Due to the major limitations of ligand binding assays for the therapeutic quantification of monoclonal antibodies in biological samples, Hangyam Li (Amgen Inc, CA, USA) and colleagues have recently developed a general LC–MS/MS method that employs a uniformly heavy isotope labelled common whole monoclonal antibody internal standard and a common immunocapture for sample processing. The new method was developed to overcome limitations such as the need for a new internal standard to be produced for each sample and to reduce time and resources need for preclinical studies.
This initial approach has been applied to eight monoclonal antibodies. A more recent paper published by the same group has demonstrated the development of a multiplex LC–MS/MS method for the simultaneous quantification of multiple monoclonal antibodies. The authors detail how they have increased the ability of the method to simultaneously quantify four monoclonal antibodies and have also assessed the feasibility of applying this technique to a cassette-dosing study. This use of this technique in a cassette dosing situation would save on animal use and costs.
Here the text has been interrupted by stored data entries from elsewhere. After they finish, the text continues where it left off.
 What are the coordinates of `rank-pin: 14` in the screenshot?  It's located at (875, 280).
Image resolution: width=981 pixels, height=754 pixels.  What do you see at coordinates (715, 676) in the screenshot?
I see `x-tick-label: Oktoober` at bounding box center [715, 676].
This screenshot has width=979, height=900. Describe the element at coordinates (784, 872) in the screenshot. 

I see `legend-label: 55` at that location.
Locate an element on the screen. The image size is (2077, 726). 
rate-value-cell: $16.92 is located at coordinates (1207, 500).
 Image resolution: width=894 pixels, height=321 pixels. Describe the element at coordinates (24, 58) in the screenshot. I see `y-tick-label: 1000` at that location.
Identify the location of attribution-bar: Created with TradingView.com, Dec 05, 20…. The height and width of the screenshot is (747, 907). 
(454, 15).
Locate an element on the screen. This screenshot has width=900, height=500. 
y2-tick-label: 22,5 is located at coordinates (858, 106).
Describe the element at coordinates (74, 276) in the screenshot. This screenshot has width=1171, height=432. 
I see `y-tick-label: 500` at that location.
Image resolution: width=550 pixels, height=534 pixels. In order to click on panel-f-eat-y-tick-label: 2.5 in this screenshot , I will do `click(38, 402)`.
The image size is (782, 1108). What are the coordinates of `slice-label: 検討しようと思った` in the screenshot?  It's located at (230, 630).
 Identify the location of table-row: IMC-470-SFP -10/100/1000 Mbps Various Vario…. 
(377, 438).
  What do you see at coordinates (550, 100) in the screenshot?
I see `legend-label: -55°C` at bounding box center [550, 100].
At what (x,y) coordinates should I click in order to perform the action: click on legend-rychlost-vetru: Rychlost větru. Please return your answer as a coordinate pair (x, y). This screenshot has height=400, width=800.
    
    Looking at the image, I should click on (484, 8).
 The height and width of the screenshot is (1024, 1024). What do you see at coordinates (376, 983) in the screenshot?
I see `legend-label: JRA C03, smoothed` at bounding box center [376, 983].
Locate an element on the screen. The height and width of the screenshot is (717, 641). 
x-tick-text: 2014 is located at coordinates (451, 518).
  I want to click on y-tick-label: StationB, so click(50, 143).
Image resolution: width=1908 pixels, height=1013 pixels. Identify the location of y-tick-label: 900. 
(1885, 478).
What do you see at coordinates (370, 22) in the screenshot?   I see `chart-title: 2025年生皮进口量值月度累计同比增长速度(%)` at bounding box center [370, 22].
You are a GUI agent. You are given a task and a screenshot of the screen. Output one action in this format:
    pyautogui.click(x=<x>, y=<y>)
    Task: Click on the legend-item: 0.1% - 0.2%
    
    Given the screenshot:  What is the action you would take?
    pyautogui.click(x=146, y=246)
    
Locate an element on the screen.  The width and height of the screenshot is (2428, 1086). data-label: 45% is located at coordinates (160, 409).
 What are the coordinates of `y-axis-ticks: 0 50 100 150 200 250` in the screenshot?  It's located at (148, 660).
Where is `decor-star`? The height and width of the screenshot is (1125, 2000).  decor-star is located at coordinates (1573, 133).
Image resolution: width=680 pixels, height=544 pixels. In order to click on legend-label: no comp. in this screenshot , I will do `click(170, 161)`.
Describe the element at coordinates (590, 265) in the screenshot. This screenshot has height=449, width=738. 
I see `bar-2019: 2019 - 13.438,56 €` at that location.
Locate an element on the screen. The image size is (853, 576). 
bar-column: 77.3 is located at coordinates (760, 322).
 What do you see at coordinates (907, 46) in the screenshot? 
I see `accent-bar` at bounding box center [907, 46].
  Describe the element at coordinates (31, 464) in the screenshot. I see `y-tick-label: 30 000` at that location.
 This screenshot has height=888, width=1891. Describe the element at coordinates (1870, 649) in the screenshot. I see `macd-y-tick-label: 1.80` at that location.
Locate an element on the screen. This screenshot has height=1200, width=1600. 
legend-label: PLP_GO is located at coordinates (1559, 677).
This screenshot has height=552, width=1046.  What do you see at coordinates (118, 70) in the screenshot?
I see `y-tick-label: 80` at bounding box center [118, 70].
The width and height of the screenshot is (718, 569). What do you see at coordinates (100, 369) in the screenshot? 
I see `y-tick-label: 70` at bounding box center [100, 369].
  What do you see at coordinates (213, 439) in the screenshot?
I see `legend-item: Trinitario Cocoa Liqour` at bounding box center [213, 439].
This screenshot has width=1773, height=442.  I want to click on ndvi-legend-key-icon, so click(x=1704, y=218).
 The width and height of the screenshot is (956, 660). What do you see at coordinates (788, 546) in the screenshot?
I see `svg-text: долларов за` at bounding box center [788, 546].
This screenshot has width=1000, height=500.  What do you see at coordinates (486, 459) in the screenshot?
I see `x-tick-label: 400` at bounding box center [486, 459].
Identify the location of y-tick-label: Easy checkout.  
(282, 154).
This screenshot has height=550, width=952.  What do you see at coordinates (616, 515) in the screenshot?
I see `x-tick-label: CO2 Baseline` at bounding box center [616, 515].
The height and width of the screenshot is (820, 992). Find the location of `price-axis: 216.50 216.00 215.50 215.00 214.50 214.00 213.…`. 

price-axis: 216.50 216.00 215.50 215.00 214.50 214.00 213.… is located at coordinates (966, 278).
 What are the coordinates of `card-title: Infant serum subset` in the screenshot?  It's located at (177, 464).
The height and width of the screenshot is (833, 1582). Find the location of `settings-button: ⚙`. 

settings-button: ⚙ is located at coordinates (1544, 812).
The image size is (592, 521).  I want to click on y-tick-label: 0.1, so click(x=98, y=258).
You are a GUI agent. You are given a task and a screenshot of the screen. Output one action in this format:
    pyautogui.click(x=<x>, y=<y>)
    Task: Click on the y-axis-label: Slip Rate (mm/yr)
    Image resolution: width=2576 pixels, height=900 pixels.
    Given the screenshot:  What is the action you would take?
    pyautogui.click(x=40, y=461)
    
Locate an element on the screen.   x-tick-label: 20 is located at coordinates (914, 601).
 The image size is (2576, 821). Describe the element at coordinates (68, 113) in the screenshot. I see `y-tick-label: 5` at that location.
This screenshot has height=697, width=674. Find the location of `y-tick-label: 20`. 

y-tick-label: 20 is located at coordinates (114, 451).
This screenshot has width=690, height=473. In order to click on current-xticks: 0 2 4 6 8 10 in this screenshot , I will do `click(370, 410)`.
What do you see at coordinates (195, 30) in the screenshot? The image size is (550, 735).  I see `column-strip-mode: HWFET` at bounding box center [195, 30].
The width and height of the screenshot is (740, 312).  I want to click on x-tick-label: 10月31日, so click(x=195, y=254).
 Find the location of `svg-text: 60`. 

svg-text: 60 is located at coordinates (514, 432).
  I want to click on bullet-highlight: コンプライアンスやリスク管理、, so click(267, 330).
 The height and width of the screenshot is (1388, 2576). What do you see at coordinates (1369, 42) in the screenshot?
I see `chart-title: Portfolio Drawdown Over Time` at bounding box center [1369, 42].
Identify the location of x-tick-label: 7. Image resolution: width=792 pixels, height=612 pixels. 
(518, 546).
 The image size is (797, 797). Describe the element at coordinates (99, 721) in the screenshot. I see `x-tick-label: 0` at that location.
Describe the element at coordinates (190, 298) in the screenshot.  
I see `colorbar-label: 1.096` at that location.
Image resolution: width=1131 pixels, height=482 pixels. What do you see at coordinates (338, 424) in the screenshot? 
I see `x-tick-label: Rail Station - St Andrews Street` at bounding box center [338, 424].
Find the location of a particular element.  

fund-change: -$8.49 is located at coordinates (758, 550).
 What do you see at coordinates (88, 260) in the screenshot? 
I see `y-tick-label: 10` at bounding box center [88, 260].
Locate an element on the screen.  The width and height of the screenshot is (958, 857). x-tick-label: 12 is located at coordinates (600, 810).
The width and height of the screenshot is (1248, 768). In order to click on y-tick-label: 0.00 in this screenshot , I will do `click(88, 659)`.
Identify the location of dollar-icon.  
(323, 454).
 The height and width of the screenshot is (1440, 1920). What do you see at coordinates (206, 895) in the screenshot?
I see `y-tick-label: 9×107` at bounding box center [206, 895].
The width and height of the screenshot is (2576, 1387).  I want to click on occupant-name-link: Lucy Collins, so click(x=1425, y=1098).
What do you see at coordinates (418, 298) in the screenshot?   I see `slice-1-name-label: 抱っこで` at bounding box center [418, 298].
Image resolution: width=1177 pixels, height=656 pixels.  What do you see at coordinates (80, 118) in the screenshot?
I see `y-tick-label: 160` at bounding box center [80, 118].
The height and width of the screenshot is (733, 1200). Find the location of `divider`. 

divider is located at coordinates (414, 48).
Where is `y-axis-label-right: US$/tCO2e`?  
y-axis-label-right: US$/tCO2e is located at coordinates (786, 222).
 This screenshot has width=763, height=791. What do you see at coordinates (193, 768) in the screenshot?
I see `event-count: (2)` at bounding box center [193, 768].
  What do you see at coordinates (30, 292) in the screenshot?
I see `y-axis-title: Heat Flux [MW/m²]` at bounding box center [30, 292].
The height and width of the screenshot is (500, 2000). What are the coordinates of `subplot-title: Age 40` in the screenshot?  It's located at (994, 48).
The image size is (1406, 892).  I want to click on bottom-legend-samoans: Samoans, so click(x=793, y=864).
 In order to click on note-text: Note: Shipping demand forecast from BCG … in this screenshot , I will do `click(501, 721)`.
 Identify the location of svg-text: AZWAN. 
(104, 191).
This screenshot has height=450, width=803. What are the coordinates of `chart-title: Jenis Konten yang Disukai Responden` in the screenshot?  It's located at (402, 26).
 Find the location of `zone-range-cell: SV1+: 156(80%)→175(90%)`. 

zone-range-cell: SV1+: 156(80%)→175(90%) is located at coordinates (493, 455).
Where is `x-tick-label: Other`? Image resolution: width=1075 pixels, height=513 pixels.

In the paper the method was qualified for the simultaneous quantification of the four monoclonal antibodies in rat plasma and the method was also applied to samples from discrete and cassette-dosed rats. The author were able to demonstrate that this method gave comparable pharmacological parameters for the four monoclonal antibodies to those produced from discrete dosing and enzyme linked immunosorbent assay results. The authors revealed that the study demonstrated ‘a robust performance’ of the multi analyte LC–MS/MS method following cassette dosing. This method would enable improved efficiency and reduce costs in preclinical trials. However, the authors have warned about the limitations and special considerations that need to be taken into account regarding cassette dosing. For example, for large molecule biotherapeutic candidates in preclinical studies, non human primates are often used and so new ways of using animals need to be discovered.
Sources: Li H, Ortiz R, Tran LT et al. Simultaneous analysis of multiple monoclonal antibody biotherapeutics by LC–MS/MS method in rat plasma following cassette-dosing. APPS J. doi:10.1208/s12248-012-9435-5 (2012) (Epub ahead of print); Li H, Ortiz R, Tran L et al. General LC–MS/MS method approach to quantify therapeutic monoclonal antibodies using a common whole antibody internal standard with application to preclinical studies. Anal Chem. 84(3) 1267–1273 (2012).